* [Assignment]: Once you find the line with "Viewport: 634px width, 602px height." in the data that follows, repeat it and every line after it exactly, through the line with "Task: Open the Executor shortcut icon".

* [Task inputs]:
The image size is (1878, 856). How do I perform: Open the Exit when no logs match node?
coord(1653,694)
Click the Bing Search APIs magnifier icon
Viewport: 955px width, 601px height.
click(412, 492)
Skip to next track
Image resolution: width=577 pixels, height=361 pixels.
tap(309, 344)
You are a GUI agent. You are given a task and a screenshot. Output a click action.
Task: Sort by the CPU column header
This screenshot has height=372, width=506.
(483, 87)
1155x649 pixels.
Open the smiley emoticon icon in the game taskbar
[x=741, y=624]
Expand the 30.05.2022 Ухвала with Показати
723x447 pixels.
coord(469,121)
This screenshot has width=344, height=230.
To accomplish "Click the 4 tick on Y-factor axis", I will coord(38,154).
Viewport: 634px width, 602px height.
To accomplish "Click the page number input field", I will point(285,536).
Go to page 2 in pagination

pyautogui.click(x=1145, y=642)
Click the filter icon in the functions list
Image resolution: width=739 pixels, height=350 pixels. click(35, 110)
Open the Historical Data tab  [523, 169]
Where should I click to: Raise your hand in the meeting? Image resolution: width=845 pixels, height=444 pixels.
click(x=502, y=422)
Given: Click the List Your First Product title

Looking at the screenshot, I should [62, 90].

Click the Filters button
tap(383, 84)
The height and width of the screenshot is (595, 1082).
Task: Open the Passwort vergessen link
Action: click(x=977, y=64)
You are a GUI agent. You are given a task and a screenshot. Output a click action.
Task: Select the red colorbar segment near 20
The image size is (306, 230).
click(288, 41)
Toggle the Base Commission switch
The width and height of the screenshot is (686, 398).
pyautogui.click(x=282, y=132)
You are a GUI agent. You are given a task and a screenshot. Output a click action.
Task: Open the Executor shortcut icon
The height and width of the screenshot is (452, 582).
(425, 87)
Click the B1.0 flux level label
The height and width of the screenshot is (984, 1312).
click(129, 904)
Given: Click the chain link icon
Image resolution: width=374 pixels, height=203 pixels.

* [Your solution]:
Viewport: 634px width, 602px height.
To accomplish "Click the page number input field", I will point(285,536).
Go to page 2 in pagination

pyautogui.click(x=1145, y=642)
Click the filter icon in the functions list
Image resolution: width=739 pixels, height=350 pixels. click(35, 110)
Open the Historical Data tab  [523, 169]
Where should I click to: Raise your hand in the meeting? Image resolution: width=845 pixels, height=444 pixels.
click(x=502, y=422)
Given: Click the List Your First Product title

Looking at the screenshot, I should [62, 90].

Click the Filters button
tap(383, 84)
The height and width of the screenshot is (595, 1082).
Task: Open the Passwort vergessen link
Action: click(x=977, y=64)
You are a GUI agent. You are given a task and a screenshot. Output a click action.
Task: Select the red colorbar segment near 20
The image size is (306, 230).
click(288, 41)
Toggle the Base Commission switch
The width and height of the screenshot is (686, 398).
pyautogui.click(x=282, y=132)
You are a GUI agent. You are given a task and a screenshot. Output a click action.
Task: Open the Executor shortcut icon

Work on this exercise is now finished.